Sunday, March 29, 2020

Mir, Mir, what’s on the wall?


Niasvizh Castle
For whatever reason, be they sitting in saunas, throwing back vodka or tractor-riding, there are currently fewer than 100 covid cases in Belarus. (Think I’m kidding? See the Washington Post article “No Lockdown Here: Belarus's strongman rejects coronavirus risks. He suggests saunas and vodka.” As a result, we’re not totally locked down like many seem to be. We are doing most of the buzzword stuff, like “social distancing” and using “an abundance of caution,” but we still free to roam a little, as long as we’re loaded up with hand sanitizer and wipes. (Incidentally, the Belarus hand sanitizer is a liquid, not a gel.)

Faced with another weekend of being “socially isolated,” a friend with a car suggested we dart off to a city an hour away to take a little break. At some point. The odds will no longer be in Belarus’ favor and everything is going to hit the fan but right now, we’re OK so long as we take precautions, so we got the boss’s blessing, loaded up the dog and took off for the area of Niasvizh and Mir, which are technically still in the Minsk region – and blissfully uncrowded.

Game room
After a quick stop at the McDonald’s drive through for breakfast, we hit the road and saw some countryside. Except for the train ride to Vilnius, it was my first time outside the immediate area, and Minsk’s sprawl surprised me. It’s still fairly small, but it’s a lot bigger than I first thought.

Niasvizh isn’t a big area – maybe 15k people – and, as far as I could tell, the castle and the church are the only things to see. Having arrived at 10 a.m., there really was no one there, and it was nice to see swans (and their baby ugly ducklings) swimming on the peaceful lake in front of the castle. I plunked down about $7 and spent an hour exploring the place.
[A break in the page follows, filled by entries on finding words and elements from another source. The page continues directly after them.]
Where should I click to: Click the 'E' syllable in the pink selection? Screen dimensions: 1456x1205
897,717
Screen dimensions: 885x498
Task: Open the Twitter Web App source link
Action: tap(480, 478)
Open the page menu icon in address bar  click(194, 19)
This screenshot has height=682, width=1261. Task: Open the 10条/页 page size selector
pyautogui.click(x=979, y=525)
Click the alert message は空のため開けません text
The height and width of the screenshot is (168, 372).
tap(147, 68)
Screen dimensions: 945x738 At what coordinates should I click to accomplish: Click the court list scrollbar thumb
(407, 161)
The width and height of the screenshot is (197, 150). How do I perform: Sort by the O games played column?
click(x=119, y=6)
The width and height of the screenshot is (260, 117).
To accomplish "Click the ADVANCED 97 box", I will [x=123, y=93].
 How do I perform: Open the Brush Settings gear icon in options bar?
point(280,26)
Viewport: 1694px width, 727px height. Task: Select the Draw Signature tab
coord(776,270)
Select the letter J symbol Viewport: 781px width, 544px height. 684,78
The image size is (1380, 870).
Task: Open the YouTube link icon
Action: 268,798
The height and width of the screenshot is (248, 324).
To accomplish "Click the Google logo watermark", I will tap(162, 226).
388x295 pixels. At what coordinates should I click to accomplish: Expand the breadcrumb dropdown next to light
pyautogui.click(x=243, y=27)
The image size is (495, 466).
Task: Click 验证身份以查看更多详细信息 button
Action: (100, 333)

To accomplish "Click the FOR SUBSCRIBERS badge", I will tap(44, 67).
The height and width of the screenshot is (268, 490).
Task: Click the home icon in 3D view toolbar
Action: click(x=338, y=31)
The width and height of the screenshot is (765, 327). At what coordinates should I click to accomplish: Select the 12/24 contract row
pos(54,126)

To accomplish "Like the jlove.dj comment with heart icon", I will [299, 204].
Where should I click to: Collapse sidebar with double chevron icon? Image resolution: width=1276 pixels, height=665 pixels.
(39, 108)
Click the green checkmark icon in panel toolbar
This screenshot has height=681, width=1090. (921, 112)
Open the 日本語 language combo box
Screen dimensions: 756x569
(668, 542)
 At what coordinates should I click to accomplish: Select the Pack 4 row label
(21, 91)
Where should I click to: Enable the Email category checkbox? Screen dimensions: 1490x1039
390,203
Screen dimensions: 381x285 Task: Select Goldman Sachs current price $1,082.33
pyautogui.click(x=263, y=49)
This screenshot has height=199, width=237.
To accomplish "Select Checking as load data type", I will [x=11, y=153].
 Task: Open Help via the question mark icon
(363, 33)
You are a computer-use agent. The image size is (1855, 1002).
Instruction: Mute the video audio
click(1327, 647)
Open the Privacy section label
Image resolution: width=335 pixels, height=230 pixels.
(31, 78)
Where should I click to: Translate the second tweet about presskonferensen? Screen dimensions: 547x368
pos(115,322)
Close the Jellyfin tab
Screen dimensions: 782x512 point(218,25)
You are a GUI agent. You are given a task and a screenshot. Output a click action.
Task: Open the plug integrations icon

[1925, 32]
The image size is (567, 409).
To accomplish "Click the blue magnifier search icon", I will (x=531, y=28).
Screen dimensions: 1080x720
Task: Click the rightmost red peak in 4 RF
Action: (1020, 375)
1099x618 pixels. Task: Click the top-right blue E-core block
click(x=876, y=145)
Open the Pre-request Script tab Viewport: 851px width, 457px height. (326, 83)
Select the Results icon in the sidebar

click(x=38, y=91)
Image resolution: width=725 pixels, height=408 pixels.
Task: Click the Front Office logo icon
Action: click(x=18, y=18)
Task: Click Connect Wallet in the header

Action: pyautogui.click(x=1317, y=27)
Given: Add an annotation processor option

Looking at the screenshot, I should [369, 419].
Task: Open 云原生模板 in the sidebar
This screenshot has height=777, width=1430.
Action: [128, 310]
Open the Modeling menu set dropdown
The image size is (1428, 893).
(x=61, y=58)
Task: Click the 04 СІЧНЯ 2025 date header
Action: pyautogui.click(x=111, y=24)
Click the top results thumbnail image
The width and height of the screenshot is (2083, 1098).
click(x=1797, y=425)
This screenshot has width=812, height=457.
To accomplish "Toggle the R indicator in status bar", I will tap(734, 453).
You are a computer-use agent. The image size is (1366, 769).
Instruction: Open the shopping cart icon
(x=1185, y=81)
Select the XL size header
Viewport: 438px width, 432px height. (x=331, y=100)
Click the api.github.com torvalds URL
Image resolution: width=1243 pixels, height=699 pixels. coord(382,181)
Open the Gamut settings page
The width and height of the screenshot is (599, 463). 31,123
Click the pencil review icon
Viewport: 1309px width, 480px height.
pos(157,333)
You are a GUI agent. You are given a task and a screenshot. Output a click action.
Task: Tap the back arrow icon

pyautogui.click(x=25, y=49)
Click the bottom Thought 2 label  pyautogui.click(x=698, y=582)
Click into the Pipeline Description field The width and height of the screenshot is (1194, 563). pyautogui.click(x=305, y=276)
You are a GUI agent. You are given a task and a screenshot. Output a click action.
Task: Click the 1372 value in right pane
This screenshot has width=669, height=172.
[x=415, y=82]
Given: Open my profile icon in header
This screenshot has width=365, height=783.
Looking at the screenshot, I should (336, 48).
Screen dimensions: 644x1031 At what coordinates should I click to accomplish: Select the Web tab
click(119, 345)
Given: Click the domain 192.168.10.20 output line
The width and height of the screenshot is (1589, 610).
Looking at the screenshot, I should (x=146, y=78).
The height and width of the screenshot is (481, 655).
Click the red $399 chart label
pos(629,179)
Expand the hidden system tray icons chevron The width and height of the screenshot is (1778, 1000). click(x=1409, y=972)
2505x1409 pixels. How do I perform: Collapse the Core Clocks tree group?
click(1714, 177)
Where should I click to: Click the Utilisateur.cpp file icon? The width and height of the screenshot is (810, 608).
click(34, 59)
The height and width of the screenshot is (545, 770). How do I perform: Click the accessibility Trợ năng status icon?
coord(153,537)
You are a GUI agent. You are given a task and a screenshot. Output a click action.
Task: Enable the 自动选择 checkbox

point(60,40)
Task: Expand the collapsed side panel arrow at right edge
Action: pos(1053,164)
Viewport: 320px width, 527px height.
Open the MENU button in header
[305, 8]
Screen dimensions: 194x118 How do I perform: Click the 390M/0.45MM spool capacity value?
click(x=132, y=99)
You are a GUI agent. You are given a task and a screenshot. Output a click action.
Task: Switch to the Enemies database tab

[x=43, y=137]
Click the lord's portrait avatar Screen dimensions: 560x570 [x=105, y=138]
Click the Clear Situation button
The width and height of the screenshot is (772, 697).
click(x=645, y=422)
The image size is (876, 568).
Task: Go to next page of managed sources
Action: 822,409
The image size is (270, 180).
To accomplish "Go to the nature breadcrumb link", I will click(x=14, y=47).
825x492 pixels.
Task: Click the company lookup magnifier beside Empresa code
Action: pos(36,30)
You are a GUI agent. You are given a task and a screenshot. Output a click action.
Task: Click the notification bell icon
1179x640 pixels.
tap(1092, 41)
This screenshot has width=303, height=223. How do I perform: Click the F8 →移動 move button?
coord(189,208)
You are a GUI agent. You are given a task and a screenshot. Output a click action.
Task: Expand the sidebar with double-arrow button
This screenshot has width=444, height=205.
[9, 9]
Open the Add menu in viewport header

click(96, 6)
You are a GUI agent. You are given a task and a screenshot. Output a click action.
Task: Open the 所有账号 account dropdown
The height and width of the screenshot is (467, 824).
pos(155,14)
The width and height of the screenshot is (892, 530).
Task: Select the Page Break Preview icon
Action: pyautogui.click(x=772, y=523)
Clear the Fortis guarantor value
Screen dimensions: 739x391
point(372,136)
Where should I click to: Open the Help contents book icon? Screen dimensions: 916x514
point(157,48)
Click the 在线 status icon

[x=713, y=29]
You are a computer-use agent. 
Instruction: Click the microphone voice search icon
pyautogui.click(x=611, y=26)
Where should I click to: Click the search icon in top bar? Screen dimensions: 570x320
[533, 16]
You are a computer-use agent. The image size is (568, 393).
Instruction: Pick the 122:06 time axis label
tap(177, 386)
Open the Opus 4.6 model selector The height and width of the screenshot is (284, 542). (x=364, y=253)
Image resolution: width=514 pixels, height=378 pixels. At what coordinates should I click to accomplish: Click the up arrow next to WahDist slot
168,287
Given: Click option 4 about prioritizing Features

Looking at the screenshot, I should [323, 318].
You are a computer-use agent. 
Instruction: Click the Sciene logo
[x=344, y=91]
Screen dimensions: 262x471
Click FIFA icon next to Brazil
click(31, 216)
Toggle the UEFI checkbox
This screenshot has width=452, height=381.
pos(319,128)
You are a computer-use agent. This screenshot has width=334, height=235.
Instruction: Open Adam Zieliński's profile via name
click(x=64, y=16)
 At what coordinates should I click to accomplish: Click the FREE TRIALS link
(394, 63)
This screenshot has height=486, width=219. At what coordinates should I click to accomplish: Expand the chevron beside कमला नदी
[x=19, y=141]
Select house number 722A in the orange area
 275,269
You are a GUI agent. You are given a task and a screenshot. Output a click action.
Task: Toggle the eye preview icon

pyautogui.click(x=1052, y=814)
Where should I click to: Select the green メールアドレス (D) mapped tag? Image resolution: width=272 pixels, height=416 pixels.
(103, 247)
The last castle-like place I’d explored had been Dolmabahce Palace in Istanbul, which pretty much sets the bar for ostentatiousness. It’s absolutely huge, and Niasvizh didn’t touch that, but it was still grand. It wasn’t on the Bosporus, but it had a moat and a fantastic spot to get a photo of the castle and its reflection.

My favorite rooms were the arsenal and some kind of room with dead animals. Trophies. Holy cow, the place reeked of testosterone. In the very first room, there’d been a scone with a candle in a funky cool shape. When I got to the animal trophy room, there were rows of black things in vaguely that shape. Initially, I thought that’s what I thought they were, but then I realized they were some kind of peasant. There were bearskin rugs, stuffed bears, moose heads and even some claw-like things that came off a unidentified animal. I’ve never seen so many dead things artfully displayed on a wall.
Canine Cannon

The arsenal was also pretty cool. I tried to think what hand-to-hand combat must have been like but I can’t wrap my brain around it. The U.S. and its frenemies have been “social distancing” mass killing for awhile now; the idea of going in to battle with a spear or similar is not something I can grasp. I can’t imagine a situation in which I could drive a knife into someone or beat someone with a mace.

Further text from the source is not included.